True, that’s a primitive example but the point is obvious, isn’t it?  If we’re building applications that truly have an ROI associated with effectively using them, we should be able to track and report on that level of success in some way.  And a good Customer Success application should help with that process.  In a high-touch world where a CSM is doing quarterly business reviews and discussing actual success with each customer regularly, the ability to show actual ROI quarter to quarter is the ultimate dream.  Even in a low-touch scenario, you should be able to automate the reporting of success back to the customer through email campaigns or in-app reporting.  Nothing would reduce churn more than proving the ROI of your application to each customer in an agreed-to and repeatable way.

Tying ROI to Customer Success

Now obviously I’ve painted an ideal picture and we live in a distinctly less-than-ideal world.  But, virtually every application does have an ROI calculation that is part of the Sales conversation.  And those ROI calculators are not at all effective unless the prospect has agreed to the underlying assumptions.  The same process can then be used post-sale, to prove the ROI.  In our financial application example, we’d need to sit down with the customer and confirm that they would indeed save two hours every time a user creates one of those reports.  If that was their assumption when they bought our app, it’s highly likely they’ll agree to it as a measurement going forward. 

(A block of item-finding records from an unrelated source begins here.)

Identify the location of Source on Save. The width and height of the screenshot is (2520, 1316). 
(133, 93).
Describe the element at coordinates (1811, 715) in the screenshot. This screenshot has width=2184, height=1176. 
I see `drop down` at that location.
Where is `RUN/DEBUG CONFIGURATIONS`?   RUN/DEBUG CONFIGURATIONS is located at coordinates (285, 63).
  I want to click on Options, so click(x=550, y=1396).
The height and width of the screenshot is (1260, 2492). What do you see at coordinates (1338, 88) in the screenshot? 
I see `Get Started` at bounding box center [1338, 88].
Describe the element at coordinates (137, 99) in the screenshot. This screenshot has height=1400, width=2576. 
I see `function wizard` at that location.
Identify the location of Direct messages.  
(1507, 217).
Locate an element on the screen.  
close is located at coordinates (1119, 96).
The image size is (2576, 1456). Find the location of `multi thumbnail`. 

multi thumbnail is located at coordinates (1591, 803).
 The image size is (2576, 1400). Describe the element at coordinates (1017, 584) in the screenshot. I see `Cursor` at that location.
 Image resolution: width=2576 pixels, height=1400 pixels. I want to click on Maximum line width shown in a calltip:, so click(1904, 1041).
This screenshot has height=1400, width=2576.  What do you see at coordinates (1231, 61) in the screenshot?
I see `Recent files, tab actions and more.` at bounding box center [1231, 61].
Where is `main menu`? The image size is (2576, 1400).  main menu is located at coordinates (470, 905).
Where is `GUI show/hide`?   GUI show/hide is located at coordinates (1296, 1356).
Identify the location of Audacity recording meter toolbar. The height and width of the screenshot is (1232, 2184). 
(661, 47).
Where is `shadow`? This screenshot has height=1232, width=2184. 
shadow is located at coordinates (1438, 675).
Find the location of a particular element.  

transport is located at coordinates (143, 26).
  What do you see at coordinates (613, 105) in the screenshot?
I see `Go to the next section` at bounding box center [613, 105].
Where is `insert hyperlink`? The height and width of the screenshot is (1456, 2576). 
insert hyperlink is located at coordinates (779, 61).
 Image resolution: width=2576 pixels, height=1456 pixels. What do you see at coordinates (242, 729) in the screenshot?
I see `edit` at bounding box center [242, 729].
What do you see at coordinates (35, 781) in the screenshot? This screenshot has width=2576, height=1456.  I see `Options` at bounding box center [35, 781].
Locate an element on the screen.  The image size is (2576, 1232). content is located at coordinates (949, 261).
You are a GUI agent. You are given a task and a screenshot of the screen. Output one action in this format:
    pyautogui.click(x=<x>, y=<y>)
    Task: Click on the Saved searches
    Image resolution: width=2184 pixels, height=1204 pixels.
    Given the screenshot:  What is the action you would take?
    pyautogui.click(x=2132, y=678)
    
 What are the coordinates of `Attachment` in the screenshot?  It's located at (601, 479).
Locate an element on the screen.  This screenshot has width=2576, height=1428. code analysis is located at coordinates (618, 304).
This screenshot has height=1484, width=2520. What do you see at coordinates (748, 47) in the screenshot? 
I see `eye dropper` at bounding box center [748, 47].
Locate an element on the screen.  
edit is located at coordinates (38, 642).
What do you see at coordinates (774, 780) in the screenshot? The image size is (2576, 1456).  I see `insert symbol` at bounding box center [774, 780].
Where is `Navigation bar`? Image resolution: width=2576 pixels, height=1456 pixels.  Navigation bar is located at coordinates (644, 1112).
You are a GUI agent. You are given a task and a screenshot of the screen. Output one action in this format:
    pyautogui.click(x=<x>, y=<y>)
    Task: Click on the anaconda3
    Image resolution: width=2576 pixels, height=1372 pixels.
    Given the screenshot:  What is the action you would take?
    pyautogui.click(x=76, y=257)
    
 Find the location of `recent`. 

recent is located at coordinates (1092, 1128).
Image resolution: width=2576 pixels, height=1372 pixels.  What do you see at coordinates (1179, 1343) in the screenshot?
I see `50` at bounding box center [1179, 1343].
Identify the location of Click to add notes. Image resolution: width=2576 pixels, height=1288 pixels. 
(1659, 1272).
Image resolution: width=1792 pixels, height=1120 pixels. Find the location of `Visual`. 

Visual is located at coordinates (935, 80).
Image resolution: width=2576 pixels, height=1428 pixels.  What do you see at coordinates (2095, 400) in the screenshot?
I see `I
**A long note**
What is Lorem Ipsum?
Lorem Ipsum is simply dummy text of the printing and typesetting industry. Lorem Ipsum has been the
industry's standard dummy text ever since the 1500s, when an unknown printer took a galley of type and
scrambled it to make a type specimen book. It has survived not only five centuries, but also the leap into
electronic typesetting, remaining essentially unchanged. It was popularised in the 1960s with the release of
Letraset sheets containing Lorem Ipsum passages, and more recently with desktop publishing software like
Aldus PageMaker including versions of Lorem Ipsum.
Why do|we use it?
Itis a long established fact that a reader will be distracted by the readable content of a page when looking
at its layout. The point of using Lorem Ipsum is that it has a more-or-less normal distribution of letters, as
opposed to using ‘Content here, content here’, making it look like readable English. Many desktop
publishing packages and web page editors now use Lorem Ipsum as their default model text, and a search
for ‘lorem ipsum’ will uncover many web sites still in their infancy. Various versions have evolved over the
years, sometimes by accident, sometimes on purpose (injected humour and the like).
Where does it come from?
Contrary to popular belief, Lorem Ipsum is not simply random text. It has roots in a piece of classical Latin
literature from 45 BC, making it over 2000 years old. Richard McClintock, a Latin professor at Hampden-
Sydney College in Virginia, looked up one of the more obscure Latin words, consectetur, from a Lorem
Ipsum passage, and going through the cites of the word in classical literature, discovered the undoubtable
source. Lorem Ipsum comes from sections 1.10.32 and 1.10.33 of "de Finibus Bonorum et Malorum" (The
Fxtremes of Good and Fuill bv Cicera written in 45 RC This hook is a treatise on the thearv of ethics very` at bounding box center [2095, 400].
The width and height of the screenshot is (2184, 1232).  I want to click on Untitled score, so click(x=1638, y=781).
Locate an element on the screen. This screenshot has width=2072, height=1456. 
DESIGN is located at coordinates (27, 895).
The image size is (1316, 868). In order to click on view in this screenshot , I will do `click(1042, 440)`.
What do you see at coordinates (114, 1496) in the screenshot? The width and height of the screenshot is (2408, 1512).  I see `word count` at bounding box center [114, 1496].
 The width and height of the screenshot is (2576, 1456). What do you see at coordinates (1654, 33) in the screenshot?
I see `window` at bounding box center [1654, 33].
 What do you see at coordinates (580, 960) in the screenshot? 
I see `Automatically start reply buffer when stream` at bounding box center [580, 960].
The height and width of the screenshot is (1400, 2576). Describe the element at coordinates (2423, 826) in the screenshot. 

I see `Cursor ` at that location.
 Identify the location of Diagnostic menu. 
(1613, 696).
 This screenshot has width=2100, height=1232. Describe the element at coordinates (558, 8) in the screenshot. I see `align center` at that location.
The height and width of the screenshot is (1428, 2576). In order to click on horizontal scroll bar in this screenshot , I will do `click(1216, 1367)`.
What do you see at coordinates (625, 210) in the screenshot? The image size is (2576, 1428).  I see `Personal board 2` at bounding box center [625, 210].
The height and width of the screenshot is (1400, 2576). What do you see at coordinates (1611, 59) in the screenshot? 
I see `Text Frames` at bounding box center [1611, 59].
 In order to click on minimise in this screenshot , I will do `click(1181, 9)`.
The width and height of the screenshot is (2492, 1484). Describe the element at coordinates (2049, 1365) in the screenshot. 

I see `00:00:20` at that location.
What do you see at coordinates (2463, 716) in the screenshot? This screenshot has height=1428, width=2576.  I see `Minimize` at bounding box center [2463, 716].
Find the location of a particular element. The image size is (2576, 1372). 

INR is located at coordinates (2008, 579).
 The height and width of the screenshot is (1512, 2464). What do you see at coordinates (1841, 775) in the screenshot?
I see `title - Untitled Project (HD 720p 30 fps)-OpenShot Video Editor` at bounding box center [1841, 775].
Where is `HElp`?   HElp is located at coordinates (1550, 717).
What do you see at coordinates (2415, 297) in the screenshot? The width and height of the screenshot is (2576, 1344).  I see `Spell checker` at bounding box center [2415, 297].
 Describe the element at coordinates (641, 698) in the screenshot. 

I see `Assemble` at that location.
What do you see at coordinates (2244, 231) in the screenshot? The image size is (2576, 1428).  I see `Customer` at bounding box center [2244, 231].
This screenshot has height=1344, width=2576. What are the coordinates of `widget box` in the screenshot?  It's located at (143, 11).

It’s important to remember that our buyer, and/or our key users, wants to be able to prove the ROI of our app just as much as we do.  Anything less will make the purchase look like a bad decision.  In addition to putting our renewal at risk, it may very well put our champion at risk, too.  This is why I think we’ll find our customers quite open to having this conversation and helping us prove our application’s value.

Tracking Customer Success Includes Tracking User Activity

So, let’s take them up on this challenge and start tracking success, not just activities.  The more we do this, the fewer questions there will be about the value of our application and the overall value of Customer Success applications.  Think about the potential power of your solution if your Product team is seriously considering the trackable ROI of every feature they build.  It’s the existence, and proven functional value of Customer Success applications that will make this dream a reality.  Today, this is what is driving the increased instrumentation in many applications.  Tomorrow, perhaps that instrumentation will be more focused on true success, not just activity reporting.  That will be a win-win proposition.